Danza&Danza: un premio al talento tra onori e speranze

alessia gay_sylphideIn questi giorni di bufere, incertezze e discussioni, vedere sulla scena la crema del talento, le nuove proposte, i giovani appassionati, fa sperare in un mondo di faticosa riconoscenza. Il Premio Danza&Danza, dopo 15 anni, continua a scovare talenti e premiare eccellenze. Siamo a Brescia, sul palco del Teatro Grande, per una serata di Gala che vede succedersi stelle emergenti della danza. Colpisce tra i presenti di quest’anno una preponderanza maschile, colpisce come i nostri giovani trovino fama in prestigiose compagnie all’estero, colpisce la tenacia di chi rimane a lottare per offrire qualità e innovazione.

Il Premio Danza&Danza – istituito nel 1987 dall’omonima testata, tra le poche riviste di settore sopravvissute per levatura delle segnalazioni e delle recensioni – si suddivide in categorie, valorizzando spettacoli classici e contemporanei, coreografi e interpreti.

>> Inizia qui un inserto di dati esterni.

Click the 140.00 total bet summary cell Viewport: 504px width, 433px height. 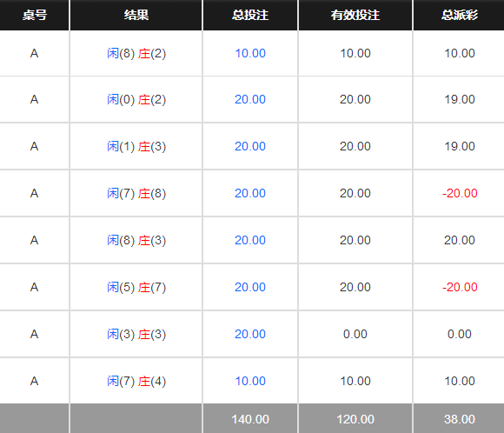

Un pool di giornalisti, tra i maggiori critici di danza italiani, compone la giuria presieduta da Mario Bedendo. Ecco la breve cronaca, tra passi a due appassionati e timidi eloqui, di una serata di qualità e modestia.

Il Gala di quest’anno è condotto da Francesca Pedroni, affiancata dai critici in giuria per consegnare oltre al riconoscimento cartaceo anche un bracciale Airoldi, maison bresciana come lo splendido teatro che ha ospitato la serata. Due tempi, intervallati dalle premiazioni, per poter ammirare questi giovani interpreti e farci sognare in un futuro di qualità e rinnovamento.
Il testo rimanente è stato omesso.